[[ Given text open ]]
Saturday 21 April 2018

Instructions for a heatwave

There are a few old reliables when the mercury rises in Ireland - sunburn, teenagers drinking cans of Dutch Gold and people complaining that actually, it's too hot. Kim Bielenberg reflects on the greatest summer cliches

Golden moment: Enjoying the sunshine in Dublin yesterday
Golden moment: Enjoying the sunshine in Dublin yesterday

At noon yesterday I was driving through Clane, Co. Kildare and the temperature gauge in the car suddenly read 28 degrees.

There then followed a debate between me and my passenger about whether this could actually be possible.

Was it the temperature inside? Was it the temperature outside - or on top of the bonnet?

Could it actually be possible that we were actually having a hot day in summer in the middle of Ireland, or was this temperature reading some kind of mirage, brought on by excessive thirst, or the shiny shimmering tarmac along the Kildare road?

After many days of rain, hanging grey clouds and unseasonal grey blurs of mud splotched around gateposts - in other words a typical Irish summer - when the sun does actually appear we are overcome by a kind of frenzied mania.

The media and the general public responds in a state of dazed shock, as if a sunny day was a meteorological freak of nature, or a mystical event on a par with the moving statues of Ballinspittle or the appparitions at Knock.

When I got home and logged on to the Internet, news reports confirmed that Ireland was indeed doing that most unusual thing - "sweltering".

The heat was so "searing" that Newstalk said it was going to be a "sizzler" - and who knows, if the blue skies hung together long enough, it could even be a "scorcher".
[[ Given text closed ]]
[[ Material supplied open ]]
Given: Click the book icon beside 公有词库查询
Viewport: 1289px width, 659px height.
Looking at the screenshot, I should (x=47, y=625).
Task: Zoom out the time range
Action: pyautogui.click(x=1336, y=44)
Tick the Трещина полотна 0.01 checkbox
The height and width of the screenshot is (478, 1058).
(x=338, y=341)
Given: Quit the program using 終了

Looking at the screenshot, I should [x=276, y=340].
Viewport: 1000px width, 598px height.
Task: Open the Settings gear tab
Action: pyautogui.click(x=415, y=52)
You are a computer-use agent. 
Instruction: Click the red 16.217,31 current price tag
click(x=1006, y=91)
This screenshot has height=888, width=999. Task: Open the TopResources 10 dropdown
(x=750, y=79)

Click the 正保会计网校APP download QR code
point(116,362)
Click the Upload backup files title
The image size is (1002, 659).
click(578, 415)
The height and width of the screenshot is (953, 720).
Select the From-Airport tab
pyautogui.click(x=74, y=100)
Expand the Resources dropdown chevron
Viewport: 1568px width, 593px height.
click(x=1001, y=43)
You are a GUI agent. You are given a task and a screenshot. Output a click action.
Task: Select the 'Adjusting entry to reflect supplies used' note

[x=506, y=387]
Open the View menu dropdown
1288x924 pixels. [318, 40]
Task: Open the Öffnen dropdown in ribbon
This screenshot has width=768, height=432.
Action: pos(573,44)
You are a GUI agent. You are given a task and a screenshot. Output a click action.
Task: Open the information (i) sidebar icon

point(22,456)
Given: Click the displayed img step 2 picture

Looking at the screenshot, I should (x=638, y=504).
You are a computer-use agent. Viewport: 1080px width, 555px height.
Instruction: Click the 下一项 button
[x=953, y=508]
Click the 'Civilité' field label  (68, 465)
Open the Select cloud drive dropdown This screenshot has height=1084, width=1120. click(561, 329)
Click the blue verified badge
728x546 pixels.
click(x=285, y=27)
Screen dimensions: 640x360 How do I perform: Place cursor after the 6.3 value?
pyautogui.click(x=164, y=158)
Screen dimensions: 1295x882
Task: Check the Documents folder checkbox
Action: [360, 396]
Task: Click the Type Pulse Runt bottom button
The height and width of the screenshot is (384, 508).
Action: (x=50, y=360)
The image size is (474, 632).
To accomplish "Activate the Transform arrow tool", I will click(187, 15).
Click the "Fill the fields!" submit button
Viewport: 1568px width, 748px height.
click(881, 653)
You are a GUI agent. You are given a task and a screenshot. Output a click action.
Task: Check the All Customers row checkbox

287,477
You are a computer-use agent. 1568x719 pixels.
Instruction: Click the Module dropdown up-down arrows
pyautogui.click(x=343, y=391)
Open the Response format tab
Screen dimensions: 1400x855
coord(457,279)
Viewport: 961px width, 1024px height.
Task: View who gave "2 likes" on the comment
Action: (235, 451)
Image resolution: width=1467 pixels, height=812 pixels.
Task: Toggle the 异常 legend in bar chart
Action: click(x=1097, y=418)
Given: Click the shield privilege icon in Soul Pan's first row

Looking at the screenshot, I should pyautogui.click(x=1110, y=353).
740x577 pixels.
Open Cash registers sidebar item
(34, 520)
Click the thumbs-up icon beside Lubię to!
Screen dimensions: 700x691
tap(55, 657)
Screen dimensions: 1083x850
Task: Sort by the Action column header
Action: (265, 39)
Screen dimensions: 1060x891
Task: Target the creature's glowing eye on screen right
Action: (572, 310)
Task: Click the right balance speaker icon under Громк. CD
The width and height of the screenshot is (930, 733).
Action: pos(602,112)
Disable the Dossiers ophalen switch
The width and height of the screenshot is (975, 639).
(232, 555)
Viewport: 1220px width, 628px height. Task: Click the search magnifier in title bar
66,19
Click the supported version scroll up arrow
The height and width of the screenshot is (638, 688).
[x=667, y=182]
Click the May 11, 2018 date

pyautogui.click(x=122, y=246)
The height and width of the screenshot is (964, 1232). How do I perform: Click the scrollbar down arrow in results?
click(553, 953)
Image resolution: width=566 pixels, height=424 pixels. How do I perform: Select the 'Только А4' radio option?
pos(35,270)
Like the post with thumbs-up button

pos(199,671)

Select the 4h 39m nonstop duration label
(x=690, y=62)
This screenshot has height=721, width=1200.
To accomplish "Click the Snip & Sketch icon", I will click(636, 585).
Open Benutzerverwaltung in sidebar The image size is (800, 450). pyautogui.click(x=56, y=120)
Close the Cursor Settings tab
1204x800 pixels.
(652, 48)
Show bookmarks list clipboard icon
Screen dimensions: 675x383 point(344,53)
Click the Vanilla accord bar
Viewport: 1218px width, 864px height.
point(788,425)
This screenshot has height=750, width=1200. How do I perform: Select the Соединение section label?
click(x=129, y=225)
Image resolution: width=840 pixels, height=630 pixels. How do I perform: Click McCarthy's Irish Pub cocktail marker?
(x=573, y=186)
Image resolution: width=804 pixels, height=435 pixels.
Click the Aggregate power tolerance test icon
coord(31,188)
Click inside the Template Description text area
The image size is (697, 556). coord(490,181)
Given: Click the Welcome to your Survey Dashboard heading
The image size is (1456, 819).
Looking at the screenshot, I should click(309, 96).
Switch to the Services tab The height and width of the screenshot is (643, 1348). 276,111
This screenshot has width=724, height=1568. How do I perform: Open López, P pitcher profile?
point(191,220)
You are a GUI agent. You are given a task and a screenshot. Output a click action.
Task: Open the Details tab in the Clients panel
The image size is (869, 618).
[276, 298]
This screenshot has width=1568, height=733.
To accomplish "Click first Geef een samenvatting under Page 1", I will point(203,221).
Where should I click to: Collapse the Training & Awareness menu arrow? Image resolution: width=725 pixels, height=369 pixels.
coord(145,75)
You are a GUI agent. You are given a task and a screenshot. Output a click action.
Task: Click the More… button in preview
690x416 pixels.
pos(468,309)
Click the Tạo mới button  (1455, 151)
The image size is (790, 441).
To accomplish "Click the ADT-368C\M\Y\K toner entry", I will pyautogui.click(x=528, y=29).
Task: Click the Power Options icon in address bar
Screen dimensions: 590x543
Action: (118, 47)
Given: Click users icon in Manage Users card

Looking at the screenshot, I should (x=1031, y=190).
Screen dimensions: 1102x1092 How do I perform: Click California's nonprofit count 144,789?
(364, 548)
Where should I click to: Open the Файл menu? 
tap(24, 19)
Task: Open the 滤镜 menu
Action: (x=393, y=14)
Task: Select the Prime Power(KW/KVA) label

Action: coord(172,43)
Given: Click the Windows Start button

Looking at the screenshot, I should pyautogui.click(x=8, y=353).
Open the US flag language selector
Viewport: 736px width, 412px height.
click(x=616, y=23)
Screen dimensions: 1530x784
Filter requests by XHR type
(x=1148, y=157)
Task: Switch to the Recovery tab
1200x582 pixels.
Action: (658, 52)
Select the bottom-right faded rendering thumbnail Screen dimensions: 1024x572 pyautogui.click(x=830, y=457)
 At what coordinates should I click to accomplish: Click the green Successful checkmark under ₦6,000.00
[[ Material supplied closed ]]
Directions for this task. Rename "Clane" to "Naas" and write out everything in the heatwave piece from "Saturday 21 April" down to "read 28 degrees.". The records aren't needed here.

Expected answer.
Saturday 21 April 2018

Instructions for a heatwave

There are a few old reliables when the mercury rises in Ireland - sunburn, teenagers drinking cans of Dutch Gold and people complaining that actually, it's too hot. Kim Bielenberg reflects on the greatest summer cliches

Golden moment: Enjoying the sunshine in Dublin yesterday
Golden moment: Enjoying the sunshine in Dublin yesterday

At noon yesterday I was driving through Naas, Co. Kildare and the temperature gauge in the car suddenly read 28 degrees.